### [Records supplied]
»»
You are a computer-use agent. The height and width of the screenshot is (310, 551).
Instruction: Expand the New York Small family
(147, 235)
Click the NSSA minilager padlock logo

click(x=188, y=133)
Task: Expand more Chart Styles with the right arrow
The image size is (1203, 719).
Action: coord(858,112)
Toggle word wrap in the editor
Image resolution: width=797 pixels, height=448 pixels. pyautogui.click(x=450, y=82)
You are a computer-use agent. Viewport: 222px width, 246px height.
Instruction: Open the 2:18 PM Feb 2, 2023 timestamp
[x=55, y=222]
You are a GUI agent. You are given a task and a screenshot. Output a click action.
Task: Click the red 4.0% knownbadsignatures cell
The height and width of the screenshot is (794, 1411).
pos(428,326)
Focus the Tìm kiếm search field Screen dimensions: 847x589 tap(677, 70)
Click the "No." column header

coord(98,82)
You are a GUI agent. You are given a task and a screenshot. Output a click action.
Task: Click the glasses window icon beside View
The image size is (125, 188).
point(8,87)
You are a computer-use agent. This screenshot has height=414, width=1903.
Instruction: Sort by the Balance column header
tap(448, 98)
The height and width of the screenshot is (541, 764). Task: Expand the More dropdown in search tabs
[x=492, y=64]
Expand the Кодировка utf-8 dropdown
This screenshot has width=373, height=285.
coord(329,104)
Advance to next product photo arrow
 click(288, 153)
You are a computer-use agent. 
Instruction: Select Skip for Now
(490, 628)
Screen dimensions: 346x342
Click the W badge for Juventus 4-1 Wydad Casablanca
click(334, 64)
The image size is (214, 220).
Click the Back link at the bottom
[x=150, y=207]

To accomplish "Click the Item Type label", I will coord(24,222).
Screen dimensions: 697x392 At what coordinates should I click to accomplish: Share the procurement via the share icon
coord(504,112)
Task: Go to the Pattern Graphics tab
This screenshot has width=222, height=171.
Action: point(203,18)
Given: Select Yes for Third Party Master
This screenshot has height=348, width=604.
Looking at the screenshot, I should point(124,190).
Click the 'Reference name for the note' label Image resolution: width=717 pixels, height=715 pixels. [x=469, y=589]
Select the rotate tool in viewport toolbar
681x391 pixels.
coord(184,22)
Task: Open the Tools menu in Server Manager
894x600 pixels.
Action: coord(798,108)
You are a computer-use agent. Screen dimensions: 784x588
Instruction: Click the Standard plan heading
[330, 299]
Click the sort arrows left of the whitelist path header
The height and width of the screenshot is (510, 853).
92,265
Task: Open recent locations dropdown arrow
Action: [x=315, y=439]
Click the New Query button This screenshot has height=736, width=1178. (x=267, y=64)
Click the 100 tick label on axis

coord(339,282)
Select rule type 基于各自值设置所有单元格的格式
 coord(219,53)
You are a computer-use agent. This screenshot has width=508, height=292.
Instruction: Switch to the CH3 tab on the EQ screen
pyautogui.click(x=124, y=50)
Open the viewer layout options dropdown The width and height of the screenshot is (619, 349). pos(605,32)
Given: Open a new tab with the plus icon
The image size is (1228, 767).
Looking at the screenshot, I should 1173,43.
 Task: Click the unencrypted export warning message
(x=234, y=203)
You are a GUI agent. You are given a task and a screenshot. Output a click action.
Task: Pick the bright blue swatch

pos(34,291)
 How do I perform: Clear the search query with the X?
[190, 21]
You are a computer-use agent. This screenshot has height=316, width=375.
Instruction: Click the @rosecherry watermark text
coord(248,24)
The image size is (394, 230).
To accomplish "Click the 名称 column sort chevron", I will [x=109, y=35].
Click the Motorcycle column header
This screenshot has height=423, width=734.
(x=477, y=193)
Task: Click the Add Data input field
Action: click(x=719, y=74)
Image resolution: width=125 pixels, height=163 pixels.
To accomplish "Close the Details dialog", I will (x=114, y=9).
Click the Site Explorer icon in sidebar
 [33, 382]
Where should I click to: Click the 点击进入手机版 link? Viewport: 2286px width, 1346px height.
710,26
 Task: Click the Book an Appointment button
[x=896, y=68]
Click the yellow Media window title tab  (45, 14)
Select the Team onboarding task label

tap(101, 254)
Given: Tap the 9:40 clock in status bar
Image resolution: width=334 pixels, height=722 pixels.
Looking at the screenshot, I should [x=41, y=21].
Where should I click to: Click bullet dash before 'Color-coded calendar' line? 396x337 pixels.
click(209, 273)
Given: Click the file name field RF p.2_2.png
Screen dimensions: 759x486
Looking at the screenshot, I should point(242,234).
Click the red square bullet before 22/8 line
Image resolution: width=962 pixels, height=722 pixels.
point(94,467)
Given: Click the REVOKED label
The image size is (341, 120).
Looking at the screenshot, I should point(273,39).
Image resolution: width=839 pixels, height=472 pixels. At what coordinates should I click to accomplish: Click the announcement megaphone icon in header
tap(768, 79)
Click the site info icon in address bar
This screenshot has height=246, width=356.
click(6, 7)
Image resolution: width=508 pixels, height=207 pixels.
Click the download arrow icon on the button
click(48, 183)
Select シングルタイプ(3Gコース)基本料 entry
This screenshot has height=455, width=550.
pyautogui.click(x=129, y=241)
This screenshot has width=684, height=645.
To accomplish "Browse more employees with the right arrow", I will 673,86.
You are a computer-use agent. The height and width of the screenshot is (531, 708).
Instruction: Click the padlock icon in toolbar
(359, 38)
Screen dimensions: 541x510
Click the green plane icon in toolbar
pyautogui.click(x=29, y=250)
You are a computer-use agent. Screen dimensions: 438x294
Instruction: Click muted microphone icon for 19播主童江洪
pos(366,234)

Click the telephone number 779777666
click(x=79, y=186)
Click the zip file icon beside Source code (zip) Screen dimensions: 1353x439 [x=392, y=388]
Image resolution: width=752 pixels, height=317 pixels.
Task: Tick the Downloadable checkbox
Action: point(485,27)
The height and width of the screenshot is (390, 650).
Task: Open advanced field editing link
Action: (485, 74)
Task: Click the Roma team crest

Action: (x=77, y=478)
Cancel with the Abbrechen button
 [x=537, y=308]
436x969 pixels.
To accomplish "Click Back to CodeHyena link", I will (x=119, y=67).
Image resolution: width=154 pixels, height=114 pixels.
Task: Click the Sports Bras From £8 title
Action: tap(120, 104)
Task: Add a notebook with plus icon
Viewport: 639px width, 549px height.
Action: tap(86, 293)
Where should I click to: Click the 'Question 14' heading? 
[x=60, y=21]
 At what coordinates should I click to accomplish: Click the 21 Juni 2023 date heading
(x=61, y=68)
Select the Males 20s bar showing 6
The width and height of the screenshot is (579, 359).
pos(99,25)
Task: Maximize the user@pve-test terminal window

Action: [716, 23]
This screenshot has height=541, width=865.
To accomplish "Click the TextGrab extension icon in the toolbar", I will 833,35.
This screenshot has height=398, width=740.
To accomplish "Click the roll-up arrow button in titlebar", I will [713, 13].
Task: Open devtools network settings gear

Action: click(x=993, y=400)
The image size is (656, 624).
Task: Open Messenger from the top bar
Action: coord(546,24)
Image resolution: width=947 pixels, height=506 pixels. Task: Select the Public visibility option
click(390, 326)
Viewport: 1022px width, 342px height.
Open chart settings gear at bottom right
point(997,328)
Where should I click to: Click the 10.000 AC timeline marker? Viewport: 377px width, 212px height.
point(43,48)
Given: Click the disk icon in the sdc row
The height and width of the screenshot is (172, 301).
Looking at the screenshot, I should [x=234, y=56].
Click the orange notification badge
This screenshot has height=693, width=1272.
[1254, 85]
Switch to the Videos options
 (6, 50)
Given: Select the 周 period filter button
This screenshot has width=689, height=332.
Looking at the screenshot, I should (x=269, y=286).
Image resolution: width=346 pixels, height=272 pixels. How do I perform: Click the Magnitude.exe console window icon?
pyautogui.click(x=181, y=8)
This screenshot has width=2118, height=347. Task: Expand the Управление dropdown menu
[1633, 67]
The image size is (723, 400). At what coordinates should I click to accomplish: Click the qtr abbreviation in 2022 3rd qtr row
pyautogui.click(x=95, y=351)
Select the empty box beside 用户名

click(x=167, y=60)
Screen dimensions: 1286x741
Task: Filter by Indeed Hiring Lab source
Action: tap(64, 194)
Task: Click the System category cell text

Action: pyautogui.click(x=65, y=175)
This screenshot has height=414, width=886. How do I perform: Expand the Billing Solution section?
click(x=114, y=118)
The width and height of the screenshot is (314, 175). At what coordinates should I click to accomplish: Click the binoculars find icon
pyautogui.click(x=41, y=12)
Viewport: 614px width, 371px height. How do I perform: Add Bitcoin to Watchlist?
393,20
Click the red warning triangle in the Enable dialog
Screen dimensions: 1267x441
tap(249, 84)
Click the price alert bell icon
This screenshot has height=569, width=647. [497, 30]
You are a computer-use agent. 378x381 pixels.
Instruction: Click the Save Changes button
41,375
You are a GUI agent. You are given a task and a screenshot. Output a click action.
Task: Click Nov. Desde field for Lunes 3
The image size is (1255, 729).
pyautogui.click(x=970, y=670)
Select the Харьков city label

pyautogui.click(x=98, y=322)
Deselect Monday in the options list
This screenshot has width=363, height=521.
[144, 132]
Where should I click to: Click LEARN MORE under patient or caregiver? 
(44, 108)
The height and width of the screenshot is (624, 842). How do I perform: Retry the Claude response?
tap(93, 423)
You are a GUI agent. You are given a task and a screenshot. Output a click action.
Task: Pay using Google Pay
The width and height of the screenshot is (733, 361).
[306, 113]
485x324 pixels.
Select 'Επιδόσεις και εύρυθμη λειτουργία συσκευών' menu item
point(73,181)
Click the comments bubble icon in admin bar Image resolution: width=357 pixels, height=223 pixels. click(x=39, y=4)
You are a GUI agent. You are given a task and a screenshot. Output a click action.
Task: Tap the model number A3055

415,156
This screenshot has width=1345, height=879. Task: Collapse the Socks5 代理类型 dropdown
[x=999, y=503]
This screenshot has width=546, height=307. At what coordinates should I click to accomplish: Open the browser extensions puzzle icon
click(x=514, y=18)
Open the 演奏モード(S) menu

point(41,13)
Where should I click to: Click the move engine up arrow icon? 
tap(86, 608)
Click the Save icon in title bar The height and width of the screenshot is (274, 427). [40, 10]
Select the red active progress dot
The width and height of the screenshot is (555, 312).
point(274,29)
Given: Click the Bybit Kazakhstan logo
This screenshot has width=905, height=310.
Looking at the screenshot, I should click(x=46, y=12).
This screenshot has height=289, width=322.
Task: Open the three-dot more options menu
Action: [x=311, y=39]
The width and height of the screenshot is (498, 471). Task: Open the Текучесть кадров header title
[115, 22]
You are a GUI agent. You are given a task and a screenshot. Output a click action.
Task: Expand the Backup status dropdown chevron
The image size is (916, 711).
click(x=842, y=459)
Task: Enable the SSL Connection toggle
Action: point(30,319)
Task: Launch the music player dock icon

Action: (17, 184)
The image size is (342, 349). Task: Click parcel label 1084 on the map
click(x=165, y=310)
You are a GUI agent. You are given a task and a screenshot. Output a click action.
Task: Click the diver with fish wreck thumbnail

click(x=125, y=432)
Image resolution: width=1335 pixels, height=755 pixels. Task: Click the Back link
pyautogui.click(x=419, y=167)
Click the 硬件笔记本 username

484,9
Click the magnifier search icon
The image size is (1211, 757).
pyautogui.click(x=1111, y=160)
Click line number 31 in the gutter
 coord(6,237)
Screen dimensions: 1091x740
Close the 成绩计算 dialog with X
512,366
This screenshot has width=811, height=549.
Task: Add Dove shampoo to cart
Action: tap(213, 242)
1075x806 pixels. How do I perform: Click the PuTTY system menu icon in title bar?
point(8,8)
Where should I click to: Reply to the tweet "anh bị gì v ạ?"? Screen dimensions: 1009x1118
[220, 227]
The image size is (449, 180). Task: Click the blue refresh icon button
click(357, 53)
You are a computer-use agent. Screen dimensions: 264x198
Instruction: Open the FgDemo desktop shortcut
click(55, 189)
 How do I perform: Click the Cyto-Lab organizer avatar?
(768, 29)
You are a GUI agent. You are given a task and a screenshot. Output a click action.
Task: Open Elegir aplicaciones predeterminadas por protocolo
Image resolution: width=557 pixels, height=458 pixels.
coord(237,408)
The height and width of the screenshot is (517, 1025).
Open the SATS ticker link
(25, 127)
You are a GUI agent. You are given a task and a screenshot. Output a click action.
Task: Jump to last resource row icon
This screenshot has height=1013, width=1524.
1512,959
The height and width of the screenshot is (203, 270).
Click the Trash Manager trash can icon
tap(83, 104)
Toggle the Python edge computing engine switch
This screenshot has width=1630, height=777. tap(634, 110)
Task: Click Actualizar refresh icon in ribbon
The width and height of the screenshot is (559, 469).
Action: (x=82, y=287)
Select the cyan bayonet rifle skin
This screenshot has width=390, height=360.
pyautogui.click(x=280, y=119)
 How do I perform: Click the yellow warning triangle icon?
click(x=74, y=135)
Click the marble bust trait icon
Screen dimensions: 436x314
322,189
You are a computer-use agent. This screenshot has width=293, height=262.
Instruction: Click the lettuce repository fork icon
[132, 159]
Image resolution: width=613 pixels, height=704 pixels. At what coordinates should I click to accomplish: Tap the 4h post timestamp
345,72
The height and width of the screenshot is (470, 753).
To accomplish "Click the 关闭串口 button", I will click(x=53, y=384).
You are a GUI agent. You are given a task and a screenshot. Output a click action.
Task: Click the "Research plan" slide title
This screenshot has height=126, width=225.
««
### [Your goal]
The lines to write out run from the one with "The height and width of the screenshot is (470, 753)." through the end of the records. Give them exactly, and only them.

### [Solution for this exercise]
The height and width of the screenshot is (470, 753).
To accomplish "Click the 关闭串口 button", I will click(x=53, y=384).
You are a GUI agent. You are given a task and a screenshot. Output a click action.
Task: Click the "Research plan" slide title
This screenshot has height=126, width=225.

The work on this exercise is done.